Required work.
Scan the records beneath this line for the line holding "1389x868 pixels." and the line holding "Click the TA", then transcribe exactly those two and all lines between.

START Given data

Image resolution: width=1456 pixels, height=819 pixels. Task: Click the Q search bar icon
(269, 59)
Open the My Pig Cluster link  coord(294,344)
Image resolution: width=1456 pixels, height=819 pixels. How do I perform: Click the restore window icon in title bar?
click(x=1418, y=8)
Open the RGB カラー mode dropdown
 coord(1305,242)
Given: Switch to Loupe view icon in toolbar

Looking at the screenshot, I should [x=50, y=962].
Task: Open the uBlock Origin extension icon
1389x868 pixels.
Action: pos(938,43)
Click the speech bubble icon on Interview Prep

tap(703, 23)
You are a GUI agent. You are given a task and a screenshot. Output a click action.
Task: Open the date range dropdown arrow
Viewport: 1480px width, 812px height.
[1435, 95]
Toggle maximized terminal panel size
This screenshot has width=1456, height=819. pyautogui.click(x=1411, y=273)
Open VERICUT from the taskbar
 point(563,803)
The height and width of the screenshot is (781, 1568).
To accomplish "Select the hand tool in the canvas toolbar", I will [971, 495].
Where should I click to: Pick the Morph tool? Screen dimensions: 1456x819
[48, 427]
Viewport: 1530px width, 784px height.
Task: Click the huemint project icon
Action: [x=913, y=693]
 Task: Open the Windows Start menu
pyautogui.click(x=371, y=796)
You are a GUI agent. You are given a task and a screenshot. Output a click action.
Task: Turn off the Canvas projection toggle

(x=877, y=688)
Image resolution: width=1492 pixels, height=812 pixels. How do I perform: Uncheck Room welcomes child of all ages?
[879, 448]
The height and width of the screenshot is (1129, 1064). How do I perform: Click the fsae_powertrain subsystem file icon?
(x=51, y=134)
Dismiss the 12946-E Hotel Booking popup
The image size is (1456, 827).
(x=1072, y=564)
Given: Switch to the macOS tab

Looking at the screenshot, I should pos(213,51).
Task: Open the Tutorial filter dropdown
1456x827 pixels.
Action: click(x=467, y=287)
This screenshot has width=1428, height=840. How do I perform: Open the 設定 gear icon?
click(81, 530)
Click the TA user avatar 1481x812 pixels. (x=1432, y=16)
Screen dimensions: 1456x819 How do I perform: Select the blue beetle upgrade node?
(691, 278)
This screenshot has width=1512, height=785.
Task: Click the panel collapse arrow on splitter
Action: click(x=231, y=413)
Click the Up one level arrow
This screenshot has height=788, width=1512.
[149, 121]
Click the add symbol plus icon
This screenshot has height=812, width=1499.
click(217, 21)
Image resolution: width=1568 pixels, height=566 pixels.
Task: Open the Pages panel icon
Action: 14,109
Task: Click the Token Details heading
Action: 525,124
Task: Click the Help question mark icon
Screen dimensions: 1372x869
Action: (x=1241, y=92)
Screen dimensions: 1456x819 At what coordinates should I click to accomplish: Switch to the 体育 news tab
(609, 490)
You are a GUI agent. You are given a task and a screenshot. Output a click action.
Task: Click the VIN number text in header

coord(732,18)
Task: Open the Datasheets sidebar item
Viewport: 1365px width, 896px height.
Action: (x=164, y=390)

END Given data

Your solution.
1389x868 pixels.
Action: pos(938,43)
Click the speech bubble icon on Interview Prep

tap(703, 23)
You are a GUI agent. You are given a task and a screenshot. Output a click action.
Task: Open the date range dropdown arrow
Viewport: 1480px width, 812px height.
[1435, 95]
Toggle maximized terminal panel size
This screenshot has width=1456, height=819. pyautogui.click(x=1411, y=273)
Open VERICUT from the taskbar
 point(563,803)
The height and width of the screenshot is (781, 1568).
To accomplish "Select the hand tool in the canvas toolbar", I will [971, 495].
Where should I click to: Pick the Morph tool? Screen dimensions: 1456x819
[48, 427]
Viewport: 1530px width, 784px height.
Task: Click the huemint project icon
Action: [x=913, y=693]
 Task: Open the Windows Start menu
pyautogui.click(x=371, y=796)
You are a GUI agent. You are given a task and a screenshot. Output a click action.
Task: Turn off the Canvas projection toggle

(x=877, y=688)
Image resolution: width=1492 pixels, height=812 pixels. How do I perform: Uncheck Room welcomes child of all ages?
[879, 448]
The height and width of the screenshot is (1129, 1064). How do I perform: Click the fsae_powertrain subsystem file icon?
(x=51, y=134)
Dismiss the 12946-E Hotel Booking popup
The image size is (1456, 827).
(x=1072, y=564)
Given: Switch to the macOS tab

Looking at the screenshot, I should pos(213,51).
Task: Open the Tutorial filter dropdown
1456x827 pixels.
Action: click(x=467, y=287)
This screenshot has width=1428, height=840. How do I perform: Open the 設定 gear icon?
click(81, 530)
Click the TA user avatar 1481x812 pixels. (x=1432, y=16)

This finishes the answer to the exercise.